Vertex follows the Twisted Coding Standard. Although it has not currently incorporated as a checker, the Twisted Coding Standard Checker would be a useful tool.
Please make sure that all new code is tested according to the Twisted Test Standard and has complete coverage.
travis-ci is used to make sure that tests keep passing
Please document test cases and methods with useful, relevant docstrings stated in a present tense and in the active voice. This post has a concise summary of what makes a good test docstring.
Please document all public interface methods.
The Twisted documentation standard is a good guide on style.
Vertex mostly follows the Twisted review process for contributions, with some minor changes for working with Github.
Issues should generally be opened first, and pull requests linked to issues for the following reasons:
- Writing the issue first will help clarify what needs to be done for both a contributor and a reviewer
- If a pull request is abandoned, it may be closed without also closing the underlying issue.
- If the work is taken over by someone else, both the old and new pull requests may be linked to the same issue.
- Overall discussion of how to go about resolving the problem may happen in the issue, and code review can happen in a pull request.
Issues should have a meaningful title and description of what needs to change and why. Although implementation details are not necessarily needed, well-defined completion conditions should be included in the description (in list form would be helpful).
Pull requests should be small and self-contained, which makes it easier for the reviewer and may increase review turnaround time.
If one pull request is insufficient to solve the issue (and not because the pull request is then abandoned and taken over by someone else), the issue it is trying to resolve to should be broken up into multiple smaller issues, and the pull request linked to one of them.
All pull requests must be reviewed prior to merging.
There is currently no particular standard as to whether pull requests should be made on branches vs forks. As such, those who have push access to the repo can use either branches or forks, and everyone else who does not have push access perfoce must use forks.
To pass review, pull requests should:
- follow the stated coding standard
- have 100% unit test coverage of modified and new code (even if it didn't have tests before)
- have 100% API docstring coverage for all modified and new code (even if it didn't have docs before)
- have prose documentation giving a high-level sense of how an API is meant to be used and what capabilities the library offers.
In addition:
- All tests must pass - this is enforced with Travis-CI
- Code coverage must not decrease - this is enforced by (and more details available at) Coveralls. Although coverage does not say anything about the quality of the tests or the correct behavior of the tests (both of which should be evaluated during review), it provides a minimal baseline.
Once a pull request is approved, the big green button should be used to merge.
In the merge commit, Github determines the top line of the message, and the title of the pull request is the second line, but can be edited. Please make sure this second line is meaningful, either by making the pull request title meaningful or by editing the commit message.
Following the second line, the reviewers and a "fixes" should be included, as per the Twisted merge commit messages.

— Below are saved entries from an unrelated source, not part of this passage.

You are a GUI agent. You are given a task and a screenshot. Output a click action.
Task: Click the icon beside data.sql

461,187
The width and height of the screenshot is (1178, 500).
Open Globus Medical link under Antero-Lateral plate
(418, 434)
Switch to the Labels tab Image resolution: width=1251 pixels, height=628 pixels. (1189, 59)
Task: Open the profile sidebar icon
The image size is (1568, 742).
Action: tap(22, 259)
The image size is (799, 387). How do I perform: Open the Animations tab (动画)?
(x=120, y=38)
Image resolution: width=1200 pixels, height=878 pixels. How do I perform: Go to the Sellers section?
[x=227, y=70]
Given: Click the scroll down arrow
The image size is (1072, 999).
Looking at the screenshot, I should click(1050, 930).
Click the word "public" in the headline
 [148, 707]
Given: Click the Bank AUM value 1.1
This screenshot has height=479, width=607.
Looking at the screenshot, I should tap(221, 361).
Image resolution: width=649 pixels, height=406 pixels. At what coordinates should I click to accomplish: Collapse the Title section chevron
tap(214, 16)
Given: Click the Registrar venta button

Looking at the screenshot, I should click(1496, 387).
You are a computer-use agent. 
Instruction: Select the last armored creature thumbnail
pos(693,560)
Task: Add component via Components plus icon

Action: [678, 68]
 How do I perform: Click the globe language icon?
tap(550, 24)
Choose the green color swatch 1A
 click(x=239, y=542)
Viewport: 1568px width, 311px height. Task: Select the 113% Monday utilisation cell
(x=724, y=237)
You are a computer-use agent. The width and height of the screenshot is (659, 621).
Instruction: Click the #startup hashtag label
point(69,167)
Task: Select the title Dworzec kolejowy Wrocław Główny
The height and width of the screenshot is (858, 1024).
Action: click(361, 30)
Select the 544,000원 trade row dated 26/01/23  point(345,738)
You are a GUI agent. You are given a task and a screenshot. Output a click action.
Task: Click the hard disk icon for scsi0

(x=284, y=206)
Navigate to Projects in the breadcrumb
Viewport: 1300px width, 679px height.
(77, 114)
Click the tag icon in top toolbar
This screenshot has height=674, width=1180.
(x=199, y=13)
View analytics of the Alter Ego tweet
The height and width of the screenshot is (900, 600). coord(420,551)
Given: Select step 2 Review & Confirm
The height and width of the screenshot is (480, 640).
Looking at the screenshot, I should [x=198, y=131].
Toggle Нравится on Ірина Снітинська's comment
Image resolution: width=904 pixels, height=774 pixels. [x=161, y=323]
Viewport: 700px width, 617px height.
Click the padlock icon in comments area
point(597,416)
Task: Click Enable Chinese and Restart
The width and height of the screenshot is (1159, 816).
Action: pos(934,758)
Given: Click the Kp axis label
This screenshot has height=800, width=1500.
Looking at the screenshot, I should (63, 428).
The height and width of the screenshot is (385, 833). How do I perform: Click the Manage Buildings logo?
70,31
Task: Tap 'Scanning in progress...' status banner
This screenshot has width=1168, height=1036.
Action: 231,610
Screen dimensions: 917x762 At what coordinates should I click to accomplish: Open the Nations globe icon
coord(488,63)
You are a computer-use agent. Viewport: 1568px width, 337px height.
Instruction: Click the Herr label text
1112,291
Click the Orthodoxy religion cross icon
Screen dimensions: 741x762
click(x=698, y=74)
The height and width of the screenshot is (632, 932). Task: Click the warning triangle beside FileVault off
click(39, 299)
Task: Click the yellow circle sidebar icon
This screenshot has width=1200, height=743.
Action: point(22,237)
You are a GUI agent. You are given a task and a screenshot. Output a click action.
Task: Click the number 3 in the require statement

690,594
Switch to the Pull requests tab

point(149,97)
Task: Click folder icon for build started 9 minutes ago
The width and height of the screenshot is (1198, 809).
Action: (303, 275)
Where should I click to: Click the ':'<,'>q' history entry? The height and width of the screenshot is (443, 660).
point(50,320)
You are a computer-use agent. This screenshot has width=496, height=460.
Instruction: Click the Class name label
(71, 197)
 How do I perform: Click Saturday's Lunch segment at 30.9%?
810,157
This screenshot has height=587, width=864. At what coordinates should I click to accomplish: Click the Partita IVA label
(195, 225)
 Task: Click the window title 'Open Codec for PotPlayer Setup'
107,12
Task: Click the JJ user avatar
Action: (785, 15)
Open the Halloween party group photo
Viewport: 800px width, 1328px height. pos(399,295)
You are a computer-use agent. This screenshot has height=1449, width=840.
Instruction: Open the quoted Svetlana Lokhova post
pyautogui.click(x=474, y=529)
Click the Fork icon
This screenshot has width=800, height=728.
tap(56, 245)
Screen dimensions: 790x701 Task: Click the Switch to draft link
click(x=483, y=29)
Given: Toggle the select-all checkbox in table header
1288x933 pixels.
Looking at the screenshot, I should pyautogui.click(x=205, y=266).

Finally, a longer description should be added that details the change.
<Uneditable line re: which branch and pull request are getting merged>
<Editable second line>
Reviewers <names>
Fixes #<issue number>
Long description (as long as you wish)
"Fixes #issue" will close one or more issues. Note the lack of colon after the word "Fixes" - if a colon appears after "Fixes", the issue will not be automatically closed.
Once the pull request is merged, if using branches, please delete the branch.